▸ **Kurze Aufgabe**: Schreib aus dem Text über das CULK-Album den Abschnitt ab, der mit „Am letzten Freitag“ beginnt und bis einschließlich „im eigenen Prekariat.“ reicht.

CULK – Ein Manifest zur Zukunft mit Fragzeichen

Foto-© Sophie Löw

Am letzten Freitag veröffentlichte die Wiener Gruppe CULK ihr drittes Album, Generation Maximum. Wieder einmal geht es um schwierige gesellschaftliche Fragen, wieder einmal schafft es die Gruppe um Sophie Löw, nicht nur zu beklagen, sondern auch an die Hand zu nehmen, zu erklären, eine Gemeinschaft anzubieten. In den Songs wird die Diskrepanz verhandelt, einerseits in der “Geburtslotterie” vermeintlich auf die Butterseite des Lebens gefallen zu sein, andererseits beim Untergang einer Welt, wie wir sie kannten (oder vielleicht nur herbeigesehnt hatten) praktisch tatenlos zuzusehen. Sei es die Klimakatastrophe, Wahlgewinne rechter antidemokratischer Parteien, Auseinanderklaffen der Schere von Arm und Reich oder nur persönliches auswegloses Herumgewurschtel im eigenen Prekariat.

Ende Oktober konnten wir mit Sophie Löw und Johannes Blindhofer über das neue Album via Zoom sprechen. Wir diskutieren, wer die Generation Maximum ist, wie man es schafft, gesellschaftliche Fragen zu verhandeln, ohne sich selbst verrückt zu machen und welche Perspektiven auf dem aktuellen Werk verhandelt werden. Wir erfahren, dass Generation Maximum ein Manifest und eine Einladung zur Vergemeinschaftung gleichzeitig ist, warum sich das Livespielen dieses Mal zu den beiden Vorgängeralben unterscheiden wird und was die schönsten Erlebnisse auf und abseits der Bühne sind. Eine Band, die sagt, wie es ist, auf Platte und im Interview.

Herzlichen Glückwunsch zu eurem dritten Album. Bevor wir über die Musik und eure bevorstehende Tour sprechen, möchte ich gerne beim Titel starten, weil der so hängen bleibt. Wer ist die Generation Maximum?

▸ **Datenblock**:
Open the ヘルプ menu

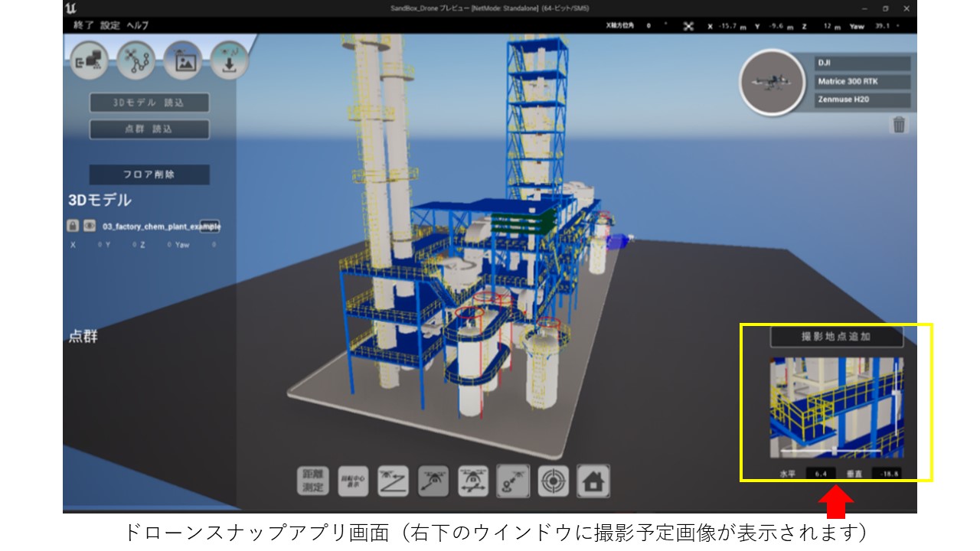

▸ **Ergebnis**:
Am letzten Freitag veröffentlichte die Wiener Gruppe CULK ihr drittes Album, Generation Maximum. Wieder einmal geht es um schwierige gesellschaftliche Fragen, wieder einmal schafft es die Gruppe um Sophie Löw, nicht nur zu beklagen, sondern auch an die Hand zu nehmen, zu erklären, eine Gemeinschaft anzubieten. In den Songs wird die Diskrepanz verhandelt, einerseits in der “Geburtslotterie” vermeintlich auf die Butterseite des Lebens gefallen zu sein, andererseits beim Untergang einer Welt, wie wir sie kannten (oder vielleicht nur herbeigesehnt hatten) praktisch tatenlos zuzusehen. Sei es die Klimakatastrophe, Wahlgewinne rechter antidemokratischer Parteien, Auseinanderklaffen der Schere von Arm und Reich oder nur persönliches auswegloses Herumgewurschtel im eigenen Prekariat.